Eine Gruppe Intellektueller beklagte am 25. April in einem offenen Brief an Patriarch Kirill, dass Priester und manche Bischöfe seine Aufrufe ignorierten und mancherorts gar Infektionsfälle von Geistlichen verschwiegen. Daraufhin erinnerte der Patriarch an die Möglichkeit, Kleriker, die gegen Maßnahmen zur Eindämmung des Virus verstießen, kirchengerichtlich zur Verantwortung zu ziehen. Doch erste Zeichen deuten auf Milde: Ein besonders reaktionärer Prediger im Ural, der in einer Osterbotschaft behauptet hatte, es gebe keine Pandemie („Die haben sich Kinder des Satans ausgedacht, um den russischen Menschen nicht in die Kirche zu lassen“), und wüste Deportationsaufrufe äußerte, erhielt nur ein einstweiliges Predigtverbot.
Keine „Vertiefung der Pandemie“
Die offizielle Corona-Totenzahl in Russland ist mit insgesamt 1280 am Sonntag immer noch relativ niedrig, wird aber von vielen angezweifelt. In den vergangenen Tagen sind die Infektionszahlen rasant gestiegen, innerhalb einer Woche um zwei Drittel von 80.949 am letzten Aprilsonntag auf 134.687 am Sonntag. Von Samstag auf Sonntag stieg die Zahl erstmals fünfstellig, um 10.633, und damit um fast 8,6 Prozent.

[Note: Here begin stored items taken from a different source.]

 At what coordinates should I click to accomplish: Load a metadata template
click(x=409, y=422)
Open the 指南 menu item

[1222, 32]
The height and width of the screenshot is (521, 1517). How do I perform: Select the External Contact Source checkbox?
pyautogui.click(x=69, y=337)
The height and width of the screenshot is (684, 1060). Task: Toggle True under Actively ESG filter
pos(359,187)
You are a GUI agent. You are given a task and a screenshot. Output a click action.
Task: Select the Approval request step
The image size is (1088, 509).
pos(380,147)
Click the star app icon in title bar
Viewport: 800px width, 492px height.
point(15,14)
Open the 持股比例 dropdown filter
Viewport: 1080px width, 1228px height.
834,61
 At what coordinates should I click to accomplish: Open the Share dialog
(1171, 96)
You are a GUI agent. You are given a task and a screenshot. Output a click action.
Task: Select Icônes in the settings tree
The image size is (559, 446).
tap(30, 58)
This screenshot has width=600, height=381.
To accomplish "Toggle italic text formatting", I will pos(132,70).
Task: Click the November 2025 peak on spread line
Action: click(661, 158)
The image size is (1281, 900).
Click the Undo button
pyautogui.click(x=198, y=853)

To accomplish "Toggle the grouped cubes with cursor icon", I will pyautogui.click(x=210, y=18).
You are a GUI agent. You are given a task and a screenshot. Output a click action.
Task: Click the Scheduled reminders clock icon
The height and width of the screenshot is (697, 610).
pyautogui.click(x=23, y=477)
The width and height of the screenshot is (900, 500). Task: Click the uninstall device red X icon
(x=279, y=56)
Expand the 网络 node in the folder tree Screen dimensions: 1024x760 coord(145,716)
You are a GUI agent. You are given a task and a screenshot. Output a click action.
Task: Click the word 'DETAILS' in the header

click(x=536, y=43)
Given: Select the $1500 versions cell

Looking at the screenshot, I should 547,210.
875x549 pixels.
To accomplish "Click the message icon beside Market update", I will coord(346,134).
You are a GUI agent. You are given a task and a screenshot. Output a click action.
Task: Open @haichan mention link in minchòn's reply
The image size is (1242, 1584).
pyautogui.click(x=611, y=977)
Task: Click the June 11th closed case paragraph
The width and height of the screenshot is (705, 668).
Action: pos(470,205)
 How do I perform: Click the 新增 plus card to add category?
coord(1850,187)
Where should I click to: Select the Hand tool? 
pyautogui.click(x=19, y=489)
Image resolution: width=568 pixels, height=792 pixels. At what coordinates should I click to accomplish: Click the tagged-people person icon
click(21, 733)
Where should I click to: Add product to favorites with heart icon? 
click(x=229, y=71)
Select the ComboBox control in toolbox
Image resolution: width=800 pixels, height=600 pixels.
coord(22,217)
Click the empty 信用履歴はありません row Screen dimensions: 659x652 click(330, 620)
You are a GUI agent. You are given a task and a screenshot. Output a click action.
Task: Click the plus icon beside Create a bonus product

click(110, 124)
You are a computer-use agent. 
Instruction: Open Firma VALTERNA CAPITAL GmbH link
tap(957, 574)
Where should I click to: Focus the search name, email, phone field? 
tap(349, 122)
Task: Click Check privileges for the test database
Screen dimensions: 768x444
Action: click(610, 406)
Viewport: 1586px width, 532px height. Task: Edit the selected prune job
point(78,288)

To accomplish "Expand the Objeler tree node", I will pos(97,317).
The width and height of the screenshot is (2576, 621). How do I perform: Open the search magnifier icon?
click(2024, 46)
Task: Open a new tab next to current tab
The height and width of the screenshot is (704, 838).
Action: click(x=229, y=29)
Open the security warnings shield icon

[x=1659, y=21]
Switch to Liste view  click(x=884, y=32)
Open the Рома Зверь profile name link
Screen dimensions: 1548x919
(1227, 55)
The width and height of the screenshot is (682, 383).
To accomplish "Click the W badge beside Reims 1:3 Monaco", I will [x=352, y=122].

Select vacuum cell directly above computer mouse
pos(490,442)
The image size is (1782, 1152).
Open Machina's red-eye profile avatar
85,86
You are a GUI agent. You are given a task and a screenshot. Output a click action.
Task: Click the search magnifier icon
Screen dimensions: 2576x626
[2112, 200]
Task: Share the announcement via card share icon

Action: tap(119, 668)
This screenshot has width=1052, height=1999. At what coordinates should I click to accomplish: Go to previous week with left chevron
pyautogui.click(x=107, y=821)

Das bedeute aber keine „Vertiefung der Pandemie“ in Russland, sagte Alexander Ginzburg, Leiter eines epidemiologischen Wissenschaftszentrums, der Nachrichtenagentur Interfax: Die Zahlen stiegen, da mehr getestet werde, innerhalb der vergangenen zehn Tage habe sich die Zahl der Tests verdoppelt. Daher müsse der Anstieg niemanden erschrecken. Mit offiziell 68.606 wird mehr als die Hälfte der Fälle in Moskau verzeichnet; der Bürgermeister der Hauptstadt, Sergej Sobjanin, schätzte die tatsächliche der Zahl der Infizierten dort unter Berufung auf eine Stichproben-Untersuchung nun auf rund zwei Prozent der Bewohner; das wären mehr als eine Viertelmillion Menschen.
Über den Ministerpräsidenten, der am Donnerstag über seine Corona-Infektion informiert hatte, sagte ein Sprecher am Sonntag, Michail Mischustin fühle sich „insgesamt normal“. Mischustin werde in einer medizinischen Einrichtung behandelt, „arbeitet mit Dokumenten und tauscht sich aktiv mit Kollegen am Telefon aus“. Freilich sind seit Freitag auch der Bauminister und dessen Stellvertreter Corona-Patienten. Noch ist unklar, wann der „Peak“ der Infektionen in Russland erreicht wird. Doch schon warnt die Verbraucherschutzbehörde vor einer „zweiten Welle“ im Herbst.